* [Provided passage]:
[Start of section]

The following are some guidelines as to what to expect of a professional relationship between doctor and patient:
- The doctor/patient relationships is built on trust.
- When a patient is undressing for an examination, the doctor should leave the room unless the patient needs assistance. If this is the case, another person should be present to assist the patient.
- A doctor should not use inappropriate language, such as telling jokes with sexual content, and never use racial slurs.
- When a doctor is conducting an intimate examination (such as a Pap
smear), there should be another healthcare professional present (eg a nurse). Conversations should be limited to informing the patient of what is being done
during these types of examinations or treatments.
- A doctor should listen to the patient without judging.
- A patient needs to feel respected and cared for, but this must be done on a professional level. Questions about marital status, sexual orientation, religion, and other highly sensitive areas should be avoided unless they directly relate to the medical concern.
- Sexual contact (even flirting) is unprofessional and unethical, and should be
- It is unethical for a doctor to visit with a patient outside of the healthcare setting. Obviously some doctors make house calls, but this is a professional call, and not the same as a personal visit.
- Doctors should not borrow from or loan money to patients.
- Patients who feel that a doctor has acted unethically or violated the doctor/patient relationship have the right to make a complaint to the Medical Board or AHPRA.
- A violation of the doctor/patient relationship may constitute professional misconduct resulting in sanctions against the doctor and possible deregistration.

[End of section]

* [Given information]:
[Start of section]

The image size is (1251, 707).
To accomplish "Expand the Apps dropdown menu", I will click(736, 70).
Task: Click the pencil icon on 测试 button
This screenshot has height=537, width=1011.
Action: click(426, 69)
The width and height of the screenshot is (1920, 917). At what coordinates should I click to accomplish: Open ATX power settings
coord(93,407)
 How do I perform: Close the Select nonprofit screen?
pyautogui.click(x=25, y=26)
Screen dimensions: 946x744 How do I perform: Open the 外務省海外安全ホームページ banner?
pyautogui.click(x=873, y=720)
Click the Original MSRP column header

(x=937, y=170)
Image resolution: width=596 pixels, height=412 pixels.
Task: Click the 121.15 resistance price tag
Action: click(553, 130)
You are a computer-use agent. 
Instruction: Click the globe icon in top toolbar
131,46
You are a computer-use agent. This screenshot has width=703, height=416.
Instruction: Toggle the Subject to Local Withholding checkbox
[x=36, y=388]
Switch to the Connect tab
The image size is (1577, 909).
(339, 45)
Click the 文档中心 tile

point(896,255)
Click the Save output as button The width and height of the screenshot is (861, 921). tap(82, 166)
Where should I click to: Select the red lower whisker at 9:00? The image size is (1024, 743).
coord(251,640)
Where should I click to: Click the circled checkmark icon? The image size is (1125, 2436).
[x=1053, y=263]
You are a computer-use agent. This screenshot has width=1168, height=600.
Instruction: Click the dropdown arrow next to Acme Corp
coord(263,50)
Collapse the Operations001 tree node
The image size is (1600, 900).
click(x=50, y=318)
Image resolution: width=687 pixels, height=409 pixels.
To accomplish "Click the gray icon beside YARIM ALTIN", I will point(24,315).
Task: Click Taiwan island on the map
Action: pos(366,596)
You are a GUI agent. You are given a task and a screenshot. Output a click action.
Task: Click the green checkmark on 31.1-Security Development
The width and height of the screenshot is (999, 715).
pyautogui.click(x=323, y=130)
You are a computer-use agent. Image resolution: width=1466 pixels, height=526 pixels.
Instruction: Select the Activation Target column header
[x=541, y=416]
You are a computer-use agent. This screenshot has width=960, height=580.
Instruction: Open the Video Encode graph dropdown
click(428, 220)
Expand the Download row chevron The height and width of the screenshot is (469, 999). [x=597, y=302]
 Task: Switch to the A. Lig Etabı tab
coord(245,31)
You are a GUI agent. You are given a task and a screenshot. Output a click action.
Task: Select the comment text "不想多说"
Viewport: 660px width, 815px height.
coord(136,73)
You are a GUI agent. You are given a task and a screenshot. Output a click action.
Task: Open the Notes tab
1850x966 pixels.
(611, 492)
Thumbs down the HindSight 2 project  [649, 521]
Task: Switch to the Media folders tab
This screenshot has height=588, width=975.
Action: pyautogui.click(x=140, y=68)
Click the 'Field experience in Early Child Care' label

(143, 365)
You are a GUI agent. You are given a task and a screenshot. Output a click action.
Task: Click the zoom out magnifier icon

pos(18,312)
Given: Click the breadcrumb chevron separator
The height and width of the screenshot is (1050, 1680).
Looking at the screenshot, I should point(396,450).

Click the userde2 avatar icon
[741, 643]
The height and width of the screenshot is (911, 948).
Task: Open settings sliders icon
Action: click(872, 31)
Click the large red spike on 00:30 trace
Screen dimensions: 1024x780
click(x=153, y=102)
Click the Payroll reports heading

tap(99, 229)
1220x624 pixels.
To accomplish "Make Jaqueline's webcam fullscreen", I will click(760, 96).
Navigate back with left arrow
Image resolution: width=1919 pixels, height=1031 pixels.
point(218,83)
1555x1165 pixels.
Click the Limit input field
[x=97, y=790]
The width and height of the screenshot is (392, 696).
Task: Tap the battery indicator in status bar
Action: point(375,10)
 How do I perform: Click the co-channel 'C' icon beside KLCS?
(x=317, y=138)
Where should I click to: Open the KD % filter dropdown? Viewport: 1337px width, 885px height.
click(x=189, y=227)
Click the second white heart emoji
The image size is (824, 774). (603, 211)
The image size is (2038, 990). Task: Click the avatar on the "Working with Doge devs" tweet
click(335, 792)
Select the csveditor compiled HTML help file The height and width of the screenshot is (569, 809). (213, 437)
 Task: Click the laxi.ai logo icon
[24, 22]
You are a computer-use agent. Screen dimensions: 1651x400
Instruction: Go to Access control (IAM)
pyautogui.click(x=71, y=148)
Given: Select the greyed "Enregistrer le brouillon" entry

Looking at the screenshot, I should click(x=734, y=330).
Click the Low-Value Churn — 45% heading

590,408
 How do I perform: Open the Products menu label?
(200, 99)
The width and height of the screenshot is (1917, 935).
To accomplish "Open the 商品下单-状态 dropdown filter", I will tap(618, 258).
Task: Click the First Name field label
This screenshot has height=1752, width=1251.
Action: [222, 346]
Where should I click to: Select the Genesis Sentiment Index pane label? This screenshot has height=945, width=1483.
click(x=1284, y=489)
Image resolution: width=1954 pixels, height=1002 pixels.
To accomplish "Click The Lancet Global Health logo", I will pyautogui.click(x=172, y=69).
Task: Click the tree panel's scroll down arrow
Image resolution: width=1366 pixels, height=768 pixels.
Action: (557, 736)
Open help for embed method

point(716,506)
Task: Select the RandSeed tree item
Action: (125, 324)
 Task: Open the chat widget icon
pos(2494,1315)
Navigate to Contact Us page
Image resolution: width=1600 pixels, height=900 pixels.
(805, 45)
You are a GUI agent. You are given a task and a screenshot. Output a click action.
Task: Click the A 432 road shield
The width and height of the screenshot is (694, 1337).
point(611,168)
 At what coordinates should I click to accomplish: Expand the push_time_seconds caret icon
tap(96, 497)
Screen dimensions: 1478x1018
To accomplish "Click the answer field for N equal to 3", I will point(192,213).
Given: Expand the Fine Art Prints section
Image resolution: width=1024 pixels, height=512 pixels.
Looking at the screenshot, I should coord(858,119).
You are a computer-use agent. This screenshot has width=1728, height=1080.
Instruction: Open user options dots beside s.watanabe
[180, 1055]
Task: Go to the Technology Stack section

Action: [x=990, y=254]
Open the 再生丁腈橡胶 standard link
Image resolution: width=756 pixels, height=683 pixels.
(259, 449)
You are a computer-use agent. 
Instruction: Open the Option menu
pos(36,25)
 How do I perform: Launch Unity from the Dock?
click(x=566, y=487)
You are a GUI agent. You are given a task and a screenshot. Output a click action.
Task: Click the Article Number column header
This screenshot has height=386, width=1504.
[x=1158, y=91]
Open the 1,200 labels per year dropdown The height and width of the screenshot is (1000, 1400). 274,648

[End of section]

* [Required tasks]:
**1)** Answer these from the doctor-patient guidelines, marking each answer (a), (b), or (c):
(a) Who should be present when a doctor conducts an intimate examination?
(b) What should doctors not do with money where patients are concerned?
(c) To whom can patients complain if they feel a doctor has acted unethically?
**2)** Please retype the doctor-patient guidelines from "- Doctors should" up to and including "and possible deregistration.".

* [Solutions to each task]:
**1)**
(a) Another healthcare professional, for example a nurse.
(b) They should not borrow money from patients or lend money to them.
(c) The Medical Board or AHPRA.

**2)**
- Doctors should not borrow from or loan money to patients.
- Patients who feel that a doctor has acted unethically or violated the doctor/patient relationship have the right to make a complaint to the Medical Board or AHPRA.
- A violation of the doctor/patient relationship may constitute professional misconduct resulting in sanctions against the doctor and possible deregistration.